The spiritual life is not a set of exercises appended to our ordinary routine. It is a complete reordering of our values and our priorities and our lives. Spirituality is not just a matter of joining the closest religious community or parish committee or faith sharing group. Spirituality is that depth of soul that changes our lives and focuses our efforts and leads us to see the world differently than we ever did before. The Mezeritizer Rabbi taught: "There are sparks of holiness in everything. They constitute our spirituality." Benedict, too, wants proof of this commitment to truth and perseverance in the search before a new member is even admitted to the community. "Test the spirits," the Rule says, and test he does, in more than one place. Even the newcomer is left sitting in the guesthouse until the community is sure that the applicant is sure. No one is to enter a Benedictine community on impulse and, once there, no one is to treat life as a series of hapless circumstances. In fact, life itself is a discipline. Life is something that we are to live with purpose and control right from the very beginning. Life is not easy and life is not to be lived as if it were, for fear that when we really need internal fortitude we will not have developed it.
It is an important insight for all of us. We must develop the rigor it takes to live through what life deals us. We can't set out to get holy in the hope that we will then automatically become faithful. We must require fidelity of ourselves even when we fail, in the hope that someday, as a result, we will finally become holy.
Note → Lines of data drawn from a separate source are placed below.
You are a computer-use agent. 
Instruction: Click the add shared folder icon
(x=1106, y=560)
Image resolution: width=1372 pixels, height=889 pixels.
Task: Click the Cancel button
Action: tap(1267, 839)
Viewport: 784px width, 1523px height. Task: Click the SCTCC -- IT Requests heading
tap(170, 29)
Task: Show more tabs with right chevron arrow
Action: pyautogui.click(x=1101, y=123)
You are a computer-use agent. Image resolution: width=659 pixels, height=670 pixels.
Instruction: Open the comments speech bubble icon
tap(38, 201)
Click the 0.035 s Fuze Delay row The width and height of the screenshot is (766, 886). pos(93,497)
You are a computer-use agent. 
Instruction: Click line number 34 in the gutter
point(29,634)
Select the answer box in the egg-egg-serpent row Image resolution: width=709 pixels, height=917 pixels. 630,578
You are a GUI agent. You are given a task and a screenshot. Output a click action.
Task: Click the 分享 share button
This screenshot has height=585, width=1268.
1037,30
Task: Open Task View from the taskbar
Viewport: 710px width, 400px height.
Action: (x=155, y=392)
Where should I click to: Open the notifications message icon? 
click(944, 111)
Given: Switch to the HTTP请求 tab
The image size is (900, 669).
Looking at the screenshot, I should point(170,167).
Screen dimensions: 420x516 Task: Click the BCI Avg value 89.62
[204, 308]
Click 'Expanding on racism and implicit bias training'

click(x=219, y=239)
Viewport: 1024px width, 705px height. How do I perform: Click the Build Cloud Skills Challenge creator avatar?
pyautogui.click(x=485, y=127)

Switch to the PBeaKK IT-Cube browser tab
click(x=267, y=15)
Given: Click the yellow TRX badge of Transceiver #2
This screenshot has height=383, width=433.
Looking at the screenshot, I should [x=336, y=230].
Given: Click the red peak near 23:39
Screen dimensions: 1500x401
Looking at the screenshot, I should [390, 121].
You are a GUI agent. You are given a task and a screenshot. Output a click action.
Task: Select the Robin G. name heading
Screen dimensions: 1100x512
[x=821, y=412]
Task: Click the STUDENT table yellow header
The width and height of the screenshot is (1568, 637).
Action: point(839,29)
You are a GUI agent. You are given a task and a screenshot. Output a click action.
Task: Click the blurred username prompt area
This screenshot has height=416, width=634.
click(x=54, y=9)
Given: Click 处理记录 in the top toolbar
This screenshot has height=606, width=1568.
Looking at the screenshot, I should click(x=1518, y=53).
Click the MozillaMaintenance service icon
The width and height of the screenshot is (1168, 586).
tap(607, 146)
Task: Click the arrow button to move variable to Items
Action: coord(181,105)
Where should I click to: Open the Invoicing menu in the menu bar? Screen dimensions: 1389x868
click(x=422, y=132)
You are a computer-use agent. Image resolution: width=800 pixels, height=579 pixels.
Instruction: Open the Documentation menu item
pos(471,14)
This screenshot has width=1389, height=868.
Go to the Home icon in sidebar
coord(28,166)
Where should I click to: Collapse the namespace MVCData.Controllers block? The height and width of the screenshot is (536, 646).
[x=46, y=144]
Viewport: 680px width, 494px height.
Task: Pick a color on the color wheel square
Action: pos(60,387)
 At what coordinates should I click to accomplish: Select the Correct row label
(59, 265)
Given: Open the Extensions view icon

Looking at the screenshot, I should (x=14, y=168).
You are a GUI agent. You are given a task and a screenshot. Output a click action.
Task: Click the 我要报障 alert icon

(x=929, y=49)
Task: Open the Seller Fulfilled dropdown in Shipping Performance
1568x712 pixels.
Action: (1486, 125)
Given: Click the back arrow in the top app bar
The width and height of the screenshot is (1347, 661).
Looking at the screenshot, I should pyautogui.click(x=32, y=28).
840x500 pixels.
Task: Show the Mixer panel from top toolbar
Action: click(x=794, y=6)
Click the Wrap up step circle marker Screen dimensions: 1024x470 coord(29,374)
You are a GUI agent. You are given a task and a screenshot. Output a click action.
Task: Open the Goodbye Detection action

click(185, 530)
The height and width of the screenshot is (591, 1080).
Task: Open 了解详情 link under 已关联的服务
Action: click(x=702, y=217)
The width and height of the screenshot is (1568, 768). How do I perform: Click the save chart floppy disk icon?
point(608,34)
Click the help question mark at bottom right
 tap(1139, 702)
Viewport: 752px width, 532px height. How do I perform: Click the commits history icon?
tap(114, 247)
A senior chosen for skill in winning souls should be appointed to look after the newcomer with careful attention. The concern must be whether the novice truly seeks God and shows eagerness for the Opus Dei, for obedience and for trials. The novices should be clearly told all the hardships and difficulties that will lead to God.
There are two elements of this paragraph that may come as a surprise in the wake of early twentieth century spirituality with its emphasis on particular examens and reparation for sin. The first is that it is not perfection that Benedict insists on in a newcomer to the spiritual life; it is direction. "The aim, if reached or not, makes great the life," Robert Browning wrote. The Rule of Benedict wants to know at what we're aiming: prayer, concern for the will of God, commitment--whatever the cost--or lesser things?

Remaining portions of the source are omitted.